Muita gente tenta todo dia ser alguém que ainda não é. Tenta chegar em um lugar que ainda não está ou viver em um momento que ainda não chegou. E enquanto todas essas coisas ainda não são, a gente deixa de ser o que é. O foco em querer mudar tira a atenção e a beleza da única coisa que é real: o que ainda não mudou. Aceitar o que ainda não mudou até que a realidade mude é o caminho mais autêntico de crescimento. Olhe para as tuas próprias imperfeições e problemáticas com carinho e compaixão, como um pai que olha com ternura para a infantilidade de seu filho. Aprenda a gostar das pedras que a vida joga em você e use-as para construir o próprio castelo. Não evite as suas sombras, é preciso estar dentro delas para que se possa iluminá-las.

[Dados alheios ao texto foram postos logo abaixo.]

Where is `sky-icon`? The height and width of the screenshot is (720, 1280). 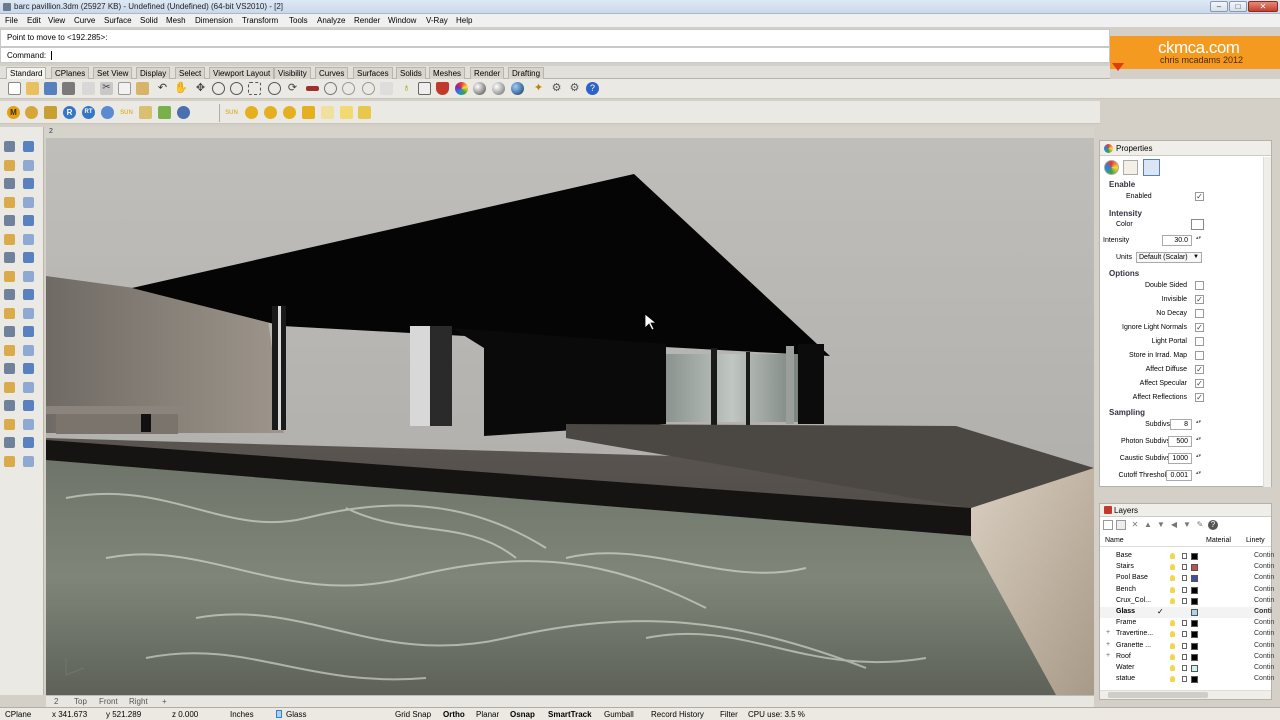 sky-icon is located at coordinates (146, 112).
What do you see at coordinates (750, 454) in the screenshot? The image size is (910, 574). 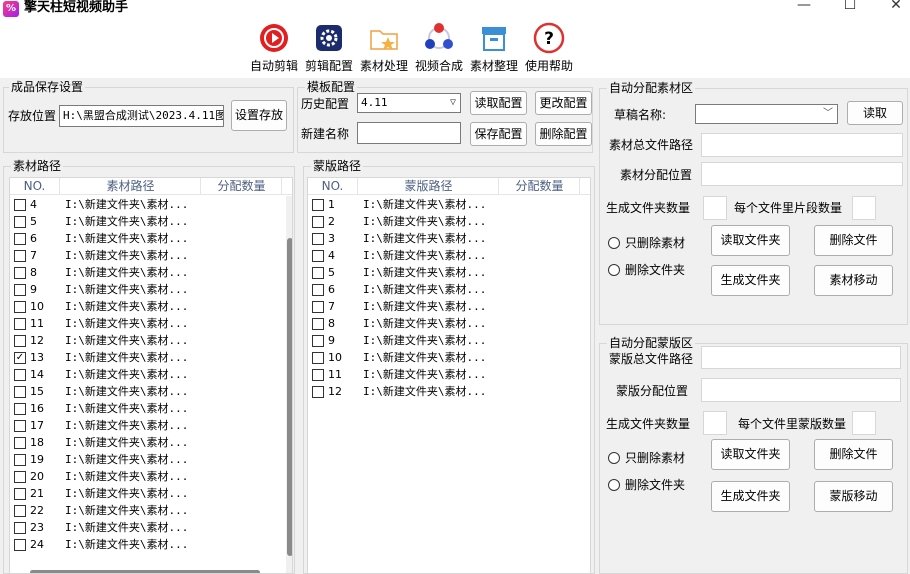 I see `template-read-folder-button: 读取文件夹` at bounding box center [750, 454].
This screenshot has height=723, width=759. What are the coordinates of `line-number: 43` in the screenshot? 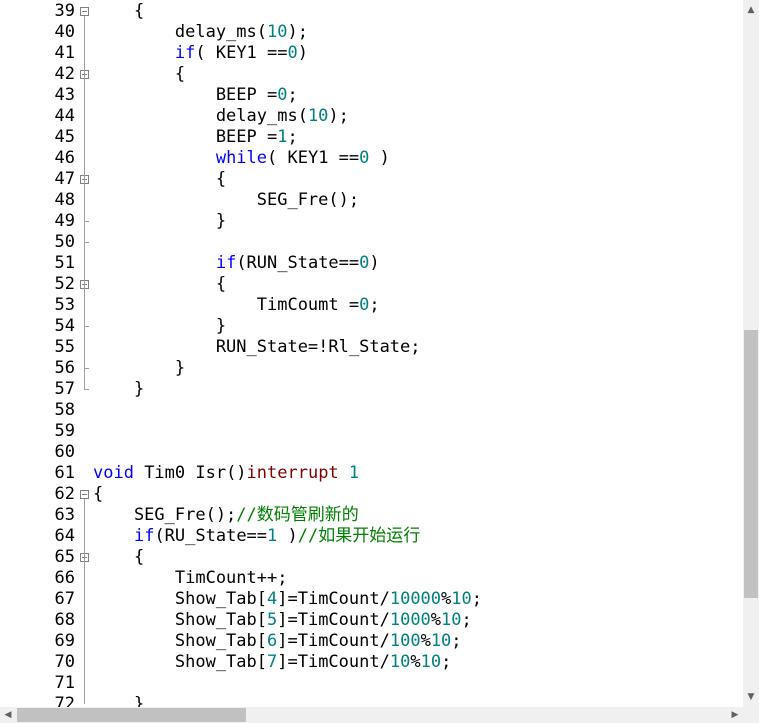 It's located at (64, 95).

Meditar não é fechar os olhos e sentar de perna cruzada. Meditar é ser a única coisa que você realmente é. Não há necessidade de ser nada além disso agora, então aproveite o prato que a vida te serviu. Meditar é ser por inteiro, o bom e o ruim. Meditar é mergulhar nas partes de você mesmo que você não gosta para poder entender o que está lá embaixo. Isso dá pra fazer o tempo todo, em tudo o que a gente vive. Muita gente passa a vida inteira de os olhos fechados pra não ver aquilo que não quer.

O que eu desejo para você é meditação de olhos bem abertos.